Now to Fox.  Amid the torrent of commentary attending the Dominion – Fox settlement, a talking head mentioned something I had forgotten:  that for a period after the 2020 presidential election, Fox did attempt to back away from the Trump cohort’s claims that the election had been stolen – and that the channel immediately began losing ratings to tiny outfits One American News (OAN) and Newsmax, which were entirely committed to promoting the hoax.  In other words, an apparently notable segment of Fox viewers didn’t want to hear facts – they were determined to believe what they wanted to believe.  They had become addicted to the information opiate that Fox and the rest of the alt-right media had been selling them in ever-more-powerful doses over the preceding 25 years.  When Fox tried to provide them alternate weaker stuff, they went looking for another dealer.  Fox saw that its profits were going to suffer.  If the Murdochs, Fox management and Fox hosts didn’t know it before, they knew it then:  once Fox had led its viewers; now Fox is their captive.  Notwithstanding its recent dismissal of Tucker Carlson, its virulent dissimulation will continue because, aside from rare hiccups like the Dominion lawsuit, such is necessary for Fox to maintain its profits. 

Philip Morris and Fox are publicly traded companies.  Some would hold that it is actually their duty – in order to maximize their shareholders’ returns – to create and cater to poisonous addiction.

Who’s really responsible for the damage these companies cause?  We have adopted, and anyone with a conscience fully supports, a regulatory scheme to limit certain tobacco company actions – perhaps most crucially, restrictions on their malign attempts to hook impressionable youth (we can thank the Almighty that the Second Amendment doesn’t include the right of a well-regulated militia to keep and bear tobacco 😉 )– but ultimately individuals make their own decisions and, even if they at first make bad choices, can choose to rid themselves of nicotine addiction; but despite the oceans of data available to acquaint anyone able to see or hear about the dangers of Philip Morris’ products, the fact remains that Philip Morris is projecting “remarkable numbers in terms of growth” because millions of Americans willingly consume its products knowing the dangers.

Fox is obviously a more difficult case; it operates at the crossroads of free speech and American capitalism.  On April 21, during MSNBC’s Morning Joe broadcast, Washington Post Associate Editor Eugene Robinson asked Andrew Weissmann, formerly a lead prosecutor in Robert Mueller’s Special Counsel’s Office among other impressive offices and currently a professor at New York University Law School, whether an adverse ruling to Fox if the Dominion defamation suit case gone to trial “ … might have had an impact on the governing Supreme Court decision … that gives wide latitude to reputable news organizations ….”

Mr.
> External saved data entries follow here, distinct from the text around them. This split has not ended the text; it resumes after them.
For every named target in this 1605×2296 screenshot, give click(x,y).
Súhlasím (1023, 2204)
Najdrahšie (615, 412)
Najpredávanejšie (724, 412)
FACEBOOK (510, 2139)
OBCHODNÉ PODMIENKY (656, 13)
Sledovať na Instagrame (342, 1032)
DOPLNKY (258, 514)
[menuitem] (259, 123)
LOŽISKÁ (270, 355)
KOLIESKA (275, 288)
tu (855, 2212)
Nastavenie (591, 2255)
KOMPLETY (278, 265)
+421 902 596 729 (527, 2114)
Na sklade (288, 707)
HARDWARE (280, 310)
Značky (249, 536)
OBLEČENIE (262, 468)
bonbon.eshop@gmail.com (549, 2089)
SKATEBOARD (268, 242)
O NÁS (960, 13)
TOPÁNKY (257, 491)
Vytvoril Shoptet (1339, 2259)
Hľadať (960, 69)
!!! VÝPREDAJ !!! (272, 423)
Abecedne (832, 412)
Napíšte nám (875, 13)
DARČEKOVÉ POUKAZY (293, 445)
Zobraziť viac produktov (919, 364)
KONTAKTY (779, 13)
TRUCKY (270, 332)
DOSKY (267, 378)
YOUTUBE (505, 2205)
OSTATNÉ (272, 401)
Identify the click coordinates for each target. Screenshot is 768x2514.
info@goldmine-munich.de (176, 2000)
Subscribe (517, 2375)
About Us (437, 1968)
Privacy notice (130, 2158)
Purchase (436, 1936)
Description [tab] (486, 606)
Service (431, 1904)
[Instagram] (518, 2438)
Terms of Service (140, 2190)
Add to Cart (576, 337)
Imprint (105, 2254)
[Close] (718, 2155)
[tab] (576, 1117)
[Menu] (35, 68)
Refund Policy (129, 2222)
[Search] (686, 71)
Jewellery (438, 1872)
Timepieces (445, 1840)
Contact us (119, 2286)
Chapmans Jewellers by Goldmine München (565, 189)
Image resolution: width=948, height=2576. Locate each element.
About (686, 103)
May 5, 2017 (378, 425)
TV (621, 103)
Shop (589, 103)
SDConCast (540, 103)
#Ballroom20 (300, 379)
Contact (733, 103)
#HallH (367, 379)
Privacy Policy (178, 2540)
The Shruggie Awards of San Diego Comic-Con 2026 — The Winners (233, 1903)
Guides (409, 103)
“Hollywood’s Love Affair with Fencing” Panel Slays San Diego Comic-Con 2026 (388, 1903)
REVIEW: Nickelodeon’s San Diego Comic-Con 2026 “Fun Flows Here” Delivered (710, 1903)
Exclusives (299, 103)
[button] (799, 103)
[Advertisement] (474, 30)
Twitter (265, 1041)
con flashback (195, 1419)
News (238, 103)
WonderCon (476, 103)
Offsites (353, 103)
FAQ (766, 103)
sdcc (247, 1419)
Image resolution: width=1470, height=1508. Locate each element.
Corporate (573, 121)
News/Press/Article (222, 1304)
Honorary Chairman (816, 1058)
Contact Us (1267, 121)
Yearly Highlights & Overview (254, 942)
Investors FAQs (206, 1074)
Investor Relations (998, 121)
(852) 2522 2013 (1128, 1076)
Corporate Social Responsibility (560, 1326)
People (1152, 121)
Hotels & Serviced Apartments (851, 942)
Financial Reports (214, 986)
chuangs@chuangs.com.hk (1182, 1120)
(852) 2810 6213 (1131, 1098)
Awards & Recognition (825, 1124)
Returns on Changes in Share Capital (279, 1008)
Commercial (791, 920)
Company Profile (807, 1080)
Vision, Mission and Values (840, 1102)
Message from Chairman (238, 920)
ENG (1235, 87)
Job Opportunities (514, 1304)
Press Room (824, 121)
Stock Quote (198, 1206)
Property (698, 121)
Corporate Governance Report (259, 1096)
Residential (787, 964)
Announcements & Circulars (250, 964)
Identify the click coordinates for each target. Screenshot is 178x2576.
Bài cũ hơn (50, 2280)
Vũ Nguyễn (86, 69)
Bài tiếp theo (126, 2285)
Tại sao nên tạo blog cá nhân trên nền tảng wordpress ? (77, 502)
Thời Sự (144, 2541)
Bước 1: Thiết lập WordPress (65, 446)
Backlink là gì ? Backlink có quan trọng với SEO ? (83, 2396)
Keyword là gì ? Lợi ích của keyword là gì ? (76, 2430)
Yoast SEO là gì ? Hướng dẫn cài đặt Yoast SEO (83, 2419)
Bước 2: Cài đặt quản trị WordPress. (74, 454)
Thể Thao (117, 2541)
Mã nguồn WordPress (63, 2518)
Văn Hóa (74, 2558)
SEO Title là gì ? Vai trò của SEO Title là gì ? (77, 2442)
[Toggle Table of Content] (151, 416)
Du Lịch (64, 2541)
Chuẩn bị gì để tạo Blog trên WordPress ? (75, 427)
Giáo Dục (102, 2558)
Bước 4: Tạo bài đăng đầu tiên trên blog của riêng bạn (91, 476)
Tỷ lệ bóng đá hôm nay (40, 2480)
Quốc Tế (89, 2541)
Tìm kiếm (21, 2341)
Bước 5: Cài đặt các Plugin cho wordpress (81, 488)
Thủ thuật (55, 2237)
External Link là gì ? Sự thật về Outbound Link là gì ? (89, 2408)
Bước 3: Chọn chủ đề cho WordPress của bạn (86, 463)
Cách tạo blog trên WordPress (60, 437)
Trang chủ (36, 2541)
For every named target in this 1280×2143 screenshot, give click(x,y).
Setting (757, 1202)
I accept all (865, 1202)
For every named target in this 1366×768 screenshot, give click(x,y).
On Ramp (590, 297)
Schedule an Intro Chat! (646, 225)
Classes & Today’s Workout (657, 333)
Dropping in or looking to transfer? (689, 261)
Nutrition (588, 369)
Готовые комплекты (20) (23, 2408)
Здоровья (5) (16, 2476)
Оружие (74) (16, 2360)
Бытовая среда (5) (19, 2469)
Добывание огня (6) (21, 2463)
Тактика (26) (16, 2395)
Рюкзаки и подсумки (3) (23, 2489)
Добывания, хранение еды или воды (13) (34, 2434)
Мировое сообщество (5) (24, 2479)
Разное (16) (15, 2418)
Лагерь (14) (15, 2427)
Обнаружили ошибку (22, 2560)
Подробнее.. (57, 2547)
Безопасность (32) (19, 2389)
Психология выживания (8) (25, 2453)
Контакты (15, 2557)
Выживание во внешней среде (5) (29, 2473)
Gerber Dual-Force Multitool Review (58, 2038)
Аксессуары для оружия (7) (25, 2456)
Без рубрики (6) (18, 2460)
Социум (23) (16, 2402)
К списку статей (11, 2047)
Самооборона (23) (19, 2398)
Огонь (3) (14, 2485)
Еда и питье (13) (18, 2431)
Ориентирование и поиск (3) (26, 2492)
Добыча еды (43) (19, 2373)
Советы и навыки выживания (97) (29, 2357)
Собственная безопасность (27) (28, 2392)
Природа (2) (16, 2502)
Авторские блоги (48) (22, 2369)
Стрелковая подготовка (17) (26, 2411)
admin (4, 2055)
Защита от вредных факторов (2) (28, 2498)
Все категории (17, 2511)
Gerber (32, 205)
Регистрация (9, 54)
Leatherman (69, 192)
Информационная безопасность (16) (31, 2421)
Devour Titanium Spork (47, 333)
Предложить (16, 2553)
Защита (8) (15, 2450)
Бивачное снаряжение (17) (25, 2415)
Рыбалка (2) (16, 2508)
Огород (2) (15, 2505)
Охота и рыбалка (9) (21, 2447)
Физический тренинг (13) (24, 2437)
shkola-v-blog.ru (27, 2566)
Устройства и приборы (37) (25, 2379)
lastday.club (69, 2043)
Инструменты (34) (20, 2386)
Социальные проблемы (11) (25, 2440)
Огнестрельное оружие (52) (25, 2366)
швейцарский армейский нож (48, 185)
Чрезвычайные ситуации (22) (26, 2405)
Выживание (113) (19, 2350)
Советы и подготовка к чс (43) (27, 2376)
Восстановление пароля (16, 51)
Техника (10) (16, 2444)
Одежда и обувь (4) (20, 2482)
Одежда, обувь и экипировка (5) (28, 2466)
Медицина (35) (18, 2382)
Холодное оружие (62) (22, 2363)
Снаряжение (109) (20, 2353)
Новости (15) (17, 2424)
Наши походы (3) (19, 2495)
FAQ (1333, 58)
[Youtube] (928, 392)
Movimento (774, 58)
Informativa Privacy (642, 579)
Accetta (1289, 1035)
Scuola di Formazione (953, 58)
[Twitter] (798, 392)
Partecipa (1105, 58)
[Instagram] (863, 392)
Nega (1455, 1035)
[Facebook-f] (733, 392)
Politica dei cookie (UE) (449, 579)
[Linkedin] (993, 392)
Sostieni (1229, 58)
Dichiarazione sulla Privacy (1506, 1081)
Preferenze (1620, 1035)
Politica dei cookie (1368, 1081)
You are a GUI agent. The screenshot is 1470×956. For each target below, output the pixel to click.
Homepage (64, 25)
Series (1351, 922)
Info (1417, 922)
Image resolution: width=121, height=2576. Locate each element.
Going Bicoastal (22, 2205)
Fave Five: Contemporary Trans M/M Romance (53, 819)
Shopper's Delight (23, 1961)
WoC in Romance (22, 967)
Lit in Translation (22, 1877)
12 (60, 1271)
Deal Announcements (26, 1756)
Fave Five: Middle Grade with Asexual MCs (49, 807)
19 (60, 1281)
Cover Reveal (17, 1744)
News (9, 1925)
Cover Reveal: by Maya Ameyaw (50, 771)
Weissmann responded:  “I think that the key word that you used, Eugene, is the word, ‘reputable.’  If I were at a reputable news organization, I don’t know that I’d be particularly worried [about potential expanding defamation liability] at what we saw at the National Enquirer, which was completely colluding with the Trump campaign, or at what we saw at Fox News.  If you talk to any reputable journalist, [what the National Enquirer and Fox News did] is so far beyond the pale in terms of what news is supposed to be; you’re not just colluding with one political campaign.  So I don’t think … you need to worry …. The [interest of the private companies bringing defamation suits against Fox News] is not to get a public apology, to defend American democracy, or to protect the information flow.  They’re trying to get the damages to their clients.  And so that’s where you really think the [the Federal Election Commission], which did impose a small fine on the National Enquirer, needs to step in, and it can’t be a small fine.  … Is there going to be some regulatory damage that’s going to deter [the promulgation of lies] so we don’t have the repetition.  Because it’s really easy [for a media company with a business model like Fox News’] to just simply avoid denigrating a company so you won’t get sued and still promulgate a big lie.  So you need to have the government step in to have some kind of regulation of that kind of conduct. [Emphasis Added].” 

Mr. Weissmann has an august legal background while I’m just a retired lawyer who worked for a Midwest-based company, but I was appalled by his answer.  What’s a “reputable” news organization is in the eye of the beholder.  I wouldn’t like to have a regulatory apparatus run by Mr. Trump or FL Gov. Ron DeSantis determine who was a “reputable” news organization, or what speech should be regulated.  Mr. Weissmann, I, and all lawyers of our generation were taught the 1919 words of Supreme Court Justice Oliver Wendell Holmes, Jr.:  “The most stringent protection of free speech would not protect a man falsely shouting fire in a theatre and causing a panic [Justice Holmes’ Emphasis].”  Although one might argue that Fox’ lies amounted to falsely shouting “fire” in the theater of American public opinion, I would counter that unlike an actual theater occupant, who would have no way of easily ascertaining if the shout was false, any American citizen who wishes to discern the validity of any political media assertion has the ready means to do so.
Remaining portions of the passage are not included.